I’m writing a Python CSS-selector library that allows one to write these kinds of expressions in Python as a pet project. The goal of the library is to represent selectors in a flat, intuitive and interesting way; all valid syntax defined by the Selectors Level 4 Draft must be supported, in one way or another.

# lorem|foo.bar[baz^="qux"]:has(:invalid)::first-line
selector = (Namespace('lorem') | Tag('foo')) 
           .bar 
           # Can also be written as [Attribute('baz').starts_with('qux')]
           [Attribute('baz', '^=', 'qux')] 
           # '>>' is used instead of ' '.
           [:'has', (Selector.SELF >> PseudoClass('invalid'),)] 
           [::'first-line']

Here’s how the hierachy looks like (/ signifies an alias, () mixin superclasses):

Selector(ABC)  # Enum too?
├── PseudoElement
├── ComplexSelector(Sequence[CompoundSelector | Combinator])
├── CompoundSelector(Sequence[SimpleSelector])
├── SimpleSelector
│   ├── TypeSelector / Tag
│   ├── UniversalSelector
│   ├── AttributeSelector / Attribute
│   ├── ClassSelector / Class
│   ├── IDSelector / ID
│   └── PseudoClass
├── SELF / PseudoClass('scope')
└── ALL / UniversalSelector()

Combinator
├── ChildCombinator: '__gt__' / '>'
├── DescendantCombinator: '__rshift__' / '>>'
├── NamespaceSeparator: '__or__' / '|'
├── NextSiblingCombinator: '__add__' / '+'
├── SubsequentSiblingsCombinator: '__sub__' / '-'
└── ColumnCombinator: '__floordiv__' / '//'

This design has some disadvantages:

  • The replacements of combinators:

    • Descendant combinator ( ) → right shift (>>)
    • Column combinator (||) → floor division (//)
    • Subsequent-siblings combinator (~) → minus/subtract (-)
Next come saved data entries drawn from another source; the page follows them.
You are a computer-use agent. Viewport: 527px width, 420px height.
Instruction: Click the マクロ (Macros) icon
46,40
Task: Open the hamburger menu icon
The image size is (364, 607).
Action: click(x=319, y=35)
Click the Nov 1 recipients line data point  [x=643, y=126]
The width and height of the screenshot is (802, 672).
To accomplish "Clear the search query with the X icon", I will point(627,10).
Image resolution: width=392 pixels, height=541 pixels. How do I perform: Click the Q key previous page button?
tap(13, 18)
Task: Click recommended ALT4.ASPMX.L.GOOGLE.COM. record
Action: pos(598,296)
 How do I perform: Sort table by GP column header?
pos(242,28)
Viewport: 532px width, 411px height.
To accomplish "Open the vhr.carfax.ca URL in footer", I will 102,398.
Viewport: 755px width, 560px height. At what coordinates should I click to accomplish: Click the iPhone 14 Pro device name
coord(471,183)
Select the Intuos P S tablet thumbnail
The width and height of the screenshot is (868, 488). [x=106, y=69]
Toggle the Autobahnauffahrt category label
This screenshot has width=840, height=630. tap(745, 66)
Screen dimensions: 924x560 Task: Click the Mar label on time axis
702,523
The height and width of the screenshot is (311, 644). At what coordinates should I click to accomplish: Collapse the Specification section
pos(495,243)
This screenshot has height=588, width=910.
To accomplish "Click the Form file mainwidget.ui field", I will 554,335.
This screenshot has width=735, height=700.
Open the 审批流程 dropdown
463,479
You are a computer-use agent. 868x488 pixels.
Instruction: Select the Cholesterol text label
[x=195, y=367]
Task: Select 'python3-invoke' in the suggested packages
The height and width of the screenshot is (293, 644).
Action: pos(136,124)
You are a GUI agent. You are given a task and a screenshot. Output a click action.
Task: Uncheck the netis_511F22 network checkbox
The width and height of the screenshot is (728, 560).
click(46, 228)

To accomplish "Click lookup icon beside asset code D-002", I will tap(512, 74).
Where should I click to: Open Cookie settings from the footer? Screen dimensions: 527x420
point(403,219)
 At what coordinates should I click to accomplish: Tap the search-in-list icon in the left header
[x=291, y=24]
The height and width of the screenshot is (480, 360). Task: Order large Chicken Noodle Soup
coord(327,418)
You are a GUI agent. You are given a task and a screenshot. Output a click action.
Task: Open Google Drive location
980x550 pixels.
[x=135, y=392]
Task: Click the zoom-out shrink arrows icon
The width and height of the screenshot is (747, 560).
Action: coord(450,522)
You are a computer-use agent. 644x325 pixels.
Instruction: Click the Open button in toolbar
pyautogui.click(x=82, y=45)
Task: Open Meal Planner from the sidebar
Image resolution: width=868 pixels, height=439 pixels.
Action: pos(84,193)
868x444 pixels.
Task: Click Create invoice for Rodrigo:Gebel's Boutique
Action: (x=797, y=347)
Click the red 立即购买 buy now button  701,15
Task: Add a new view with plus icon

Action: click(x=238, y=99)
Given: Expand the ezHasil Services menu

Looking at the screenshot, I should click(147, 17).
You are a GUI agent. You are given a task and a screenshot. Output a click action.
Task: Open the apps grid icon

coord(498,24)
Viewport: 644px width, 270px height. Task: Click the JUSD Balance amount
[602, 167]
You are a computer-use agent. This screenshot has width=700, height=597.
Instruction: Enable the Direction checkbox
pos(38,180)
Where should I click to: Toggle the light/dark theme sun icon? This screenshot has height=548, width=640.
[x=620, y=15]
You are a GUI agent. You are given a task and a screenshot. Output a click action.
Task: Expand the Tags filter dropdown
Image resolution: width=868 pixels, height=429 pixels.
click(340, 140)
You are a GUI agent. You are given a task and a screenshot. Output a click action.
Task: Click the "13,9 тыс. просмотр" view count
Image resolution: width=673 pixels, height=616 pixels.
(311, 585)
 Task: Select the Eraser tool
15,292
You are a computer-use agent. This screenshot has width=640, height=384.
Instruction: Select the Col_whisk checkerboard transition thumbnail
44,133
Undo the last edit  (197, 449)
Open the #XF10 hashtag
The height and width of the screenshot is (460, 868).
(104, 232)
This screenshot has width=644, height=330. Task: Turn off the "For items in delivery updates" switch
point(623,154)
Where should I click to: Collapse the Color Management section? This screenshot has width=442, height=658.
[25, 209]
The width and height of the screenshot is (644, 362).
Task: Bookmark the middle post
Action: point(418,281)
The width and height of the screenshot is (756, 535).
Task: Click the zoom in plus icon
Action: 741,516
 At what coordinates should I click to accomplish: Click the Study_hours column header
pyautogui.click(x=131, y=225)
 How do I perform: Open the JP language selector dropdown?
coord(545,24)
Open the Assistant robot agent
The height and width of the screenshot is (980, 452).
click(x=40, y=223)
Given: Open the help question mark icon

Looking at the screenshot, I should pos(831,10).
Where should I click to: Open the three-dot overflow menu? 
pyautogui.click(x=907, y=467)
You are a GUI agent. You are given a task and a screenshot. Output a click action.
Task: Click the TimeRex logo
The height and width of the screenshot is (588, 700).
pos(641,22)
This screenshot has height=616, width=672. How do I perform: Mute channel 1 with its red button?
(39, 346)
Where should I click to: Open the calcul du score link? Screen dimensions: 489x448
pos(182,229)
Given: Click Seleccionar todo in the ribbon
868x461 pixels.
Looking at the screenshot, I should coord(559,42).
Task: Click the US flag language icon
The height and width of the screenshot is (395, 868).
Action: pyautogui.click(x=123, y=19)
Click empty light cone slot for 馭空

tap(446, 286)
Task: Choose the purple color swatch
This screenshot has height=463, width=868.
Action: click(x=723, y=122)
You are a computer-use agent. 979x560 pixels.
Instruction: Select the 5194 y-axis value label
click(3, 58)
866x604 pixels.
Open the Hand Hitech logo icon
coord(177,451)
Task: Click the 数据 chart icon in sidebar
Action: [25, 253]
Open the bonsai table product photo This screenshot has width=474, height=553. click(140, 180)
    >> and // are currently not valid combinators, but may be in the future. The last is much safer, since - is already considered a valid character for <ident-token>s.

  • Functional pseudo-classes needs a comma between its name (a string/non-callable) and its arguments (a tuple):

    • [:'where', (Class('foo'), Class('bar'))]

Those disadvantages might need to be considered while modifying the design around the limitations:

  • HTML classes with hyphens cannot be added with Python dotted attribute syntax (.foo-bar); not to mention, this also means that any classes that implement this syntax using __getattr__/__getattribute__ won’t be able to have any methods.
  • Currently there is no way to add an ID in the middle of a compound selector. Since Python doesn’t have a # operator I’m at a loss. I have thought about overloading __call__ but Tag('foo').bar('baz') or Tag('foo')[Attribute('qux')]('baz') would look too much like a normal method call.

How should I go about working around these limitations?

5

Because Python has very different syntax and semantics from CSS selectors, I think these problems will only get worse. You’ll end up with something that doesn’t look like CSS does and something that doesn’t work like Python usually does. Therefore I would like to propose a different way of approaching the syntax.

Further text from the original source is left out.